To do:
Write out again, word for word, the lines below from the line that holds "Instruction: Open the settings gear icon" through the line that holds "The width and", omitting pictures.

Data excerpts:
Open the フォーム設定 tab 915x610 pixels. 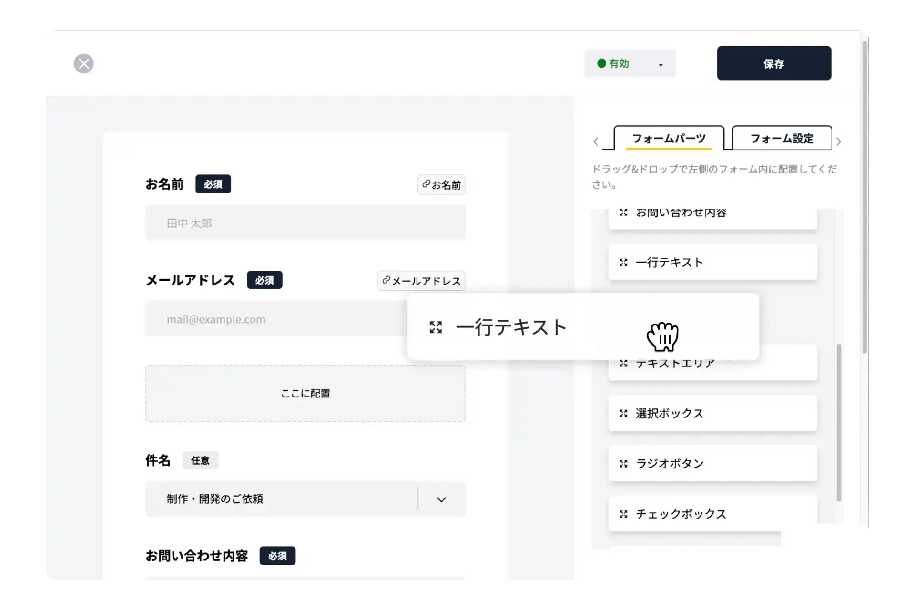coord(782,138)
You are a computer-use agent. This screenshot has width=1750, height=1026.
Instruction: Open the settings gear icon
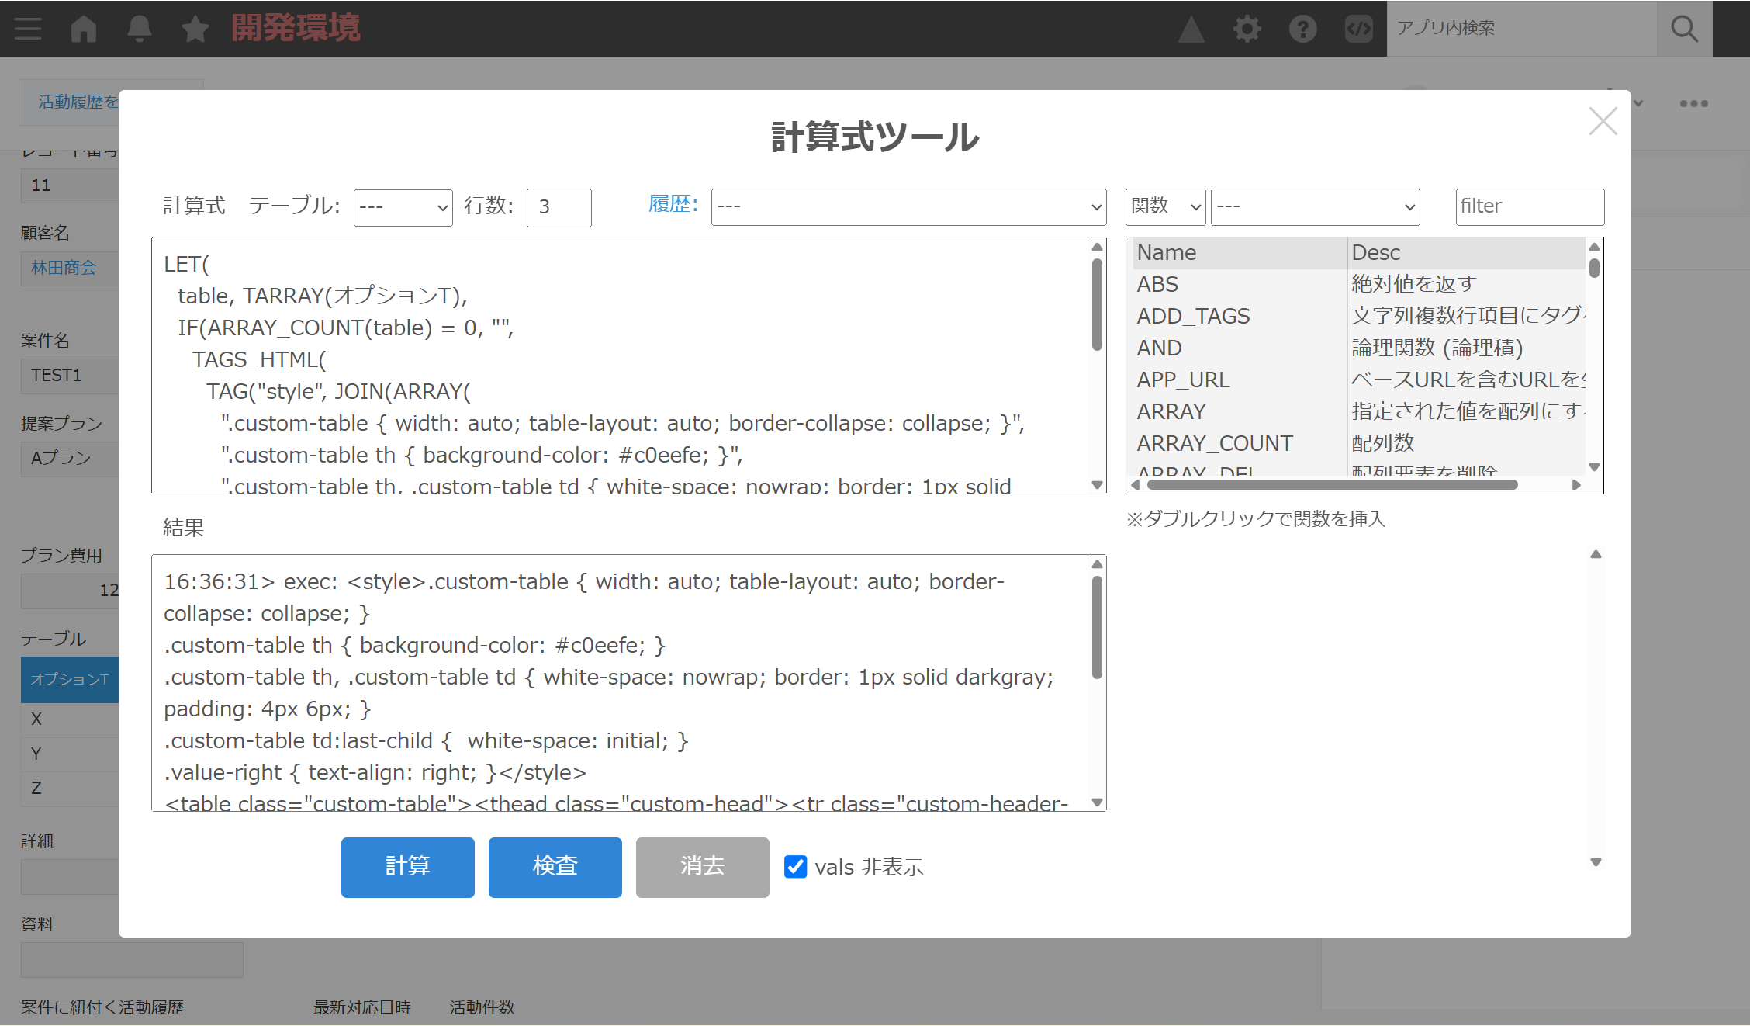click(x=1247, y=29)
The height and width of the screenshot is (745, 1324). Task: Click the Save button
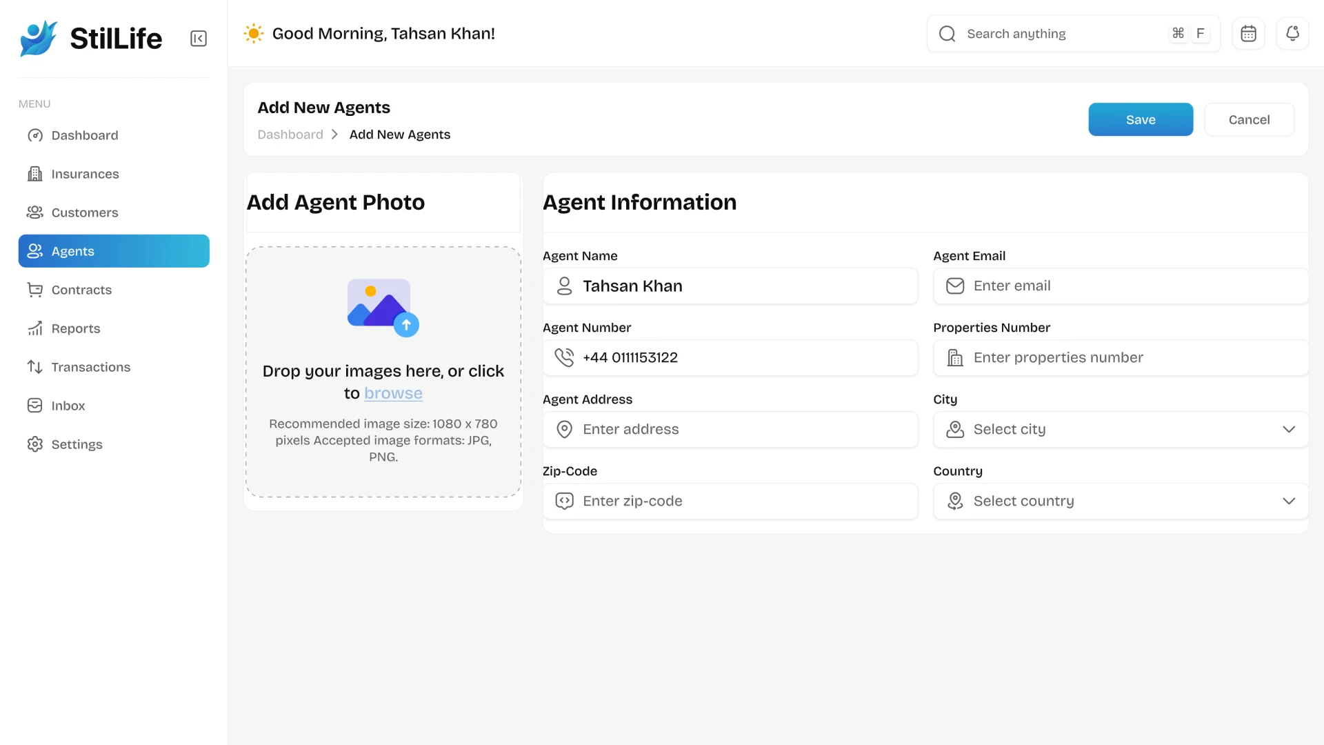coord(1141,119)
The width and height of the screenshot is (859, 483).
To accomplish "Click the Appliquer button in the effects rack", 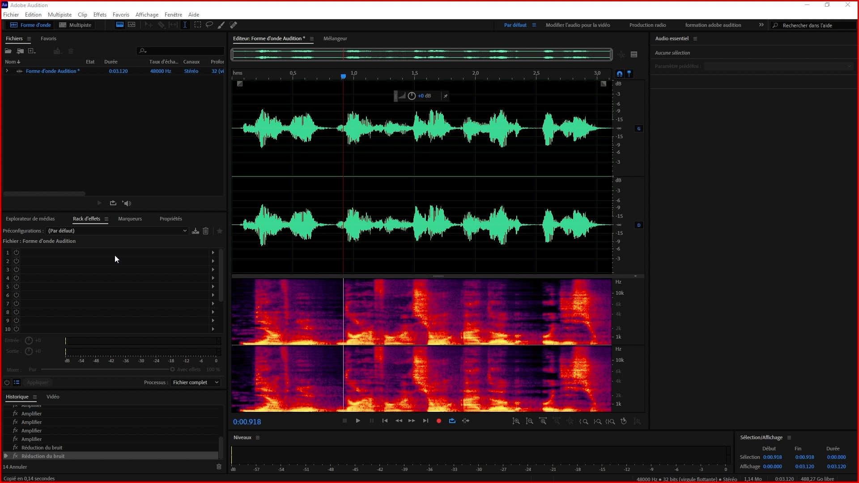I will (x=38, y=382).
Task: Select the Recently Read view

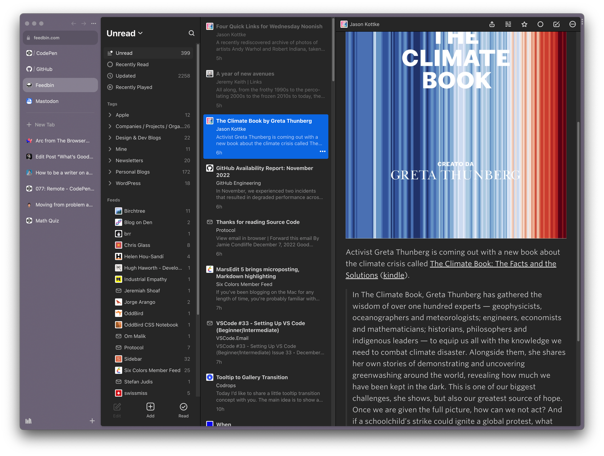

Answer box:
Instruction: Open the settings gear icon
click(x=1247, y=29)
The height and width of the screenshot is (745, 1324). Task: Click the Save button
coord(1141,119)
The width and height of the screenshot is (859, 483).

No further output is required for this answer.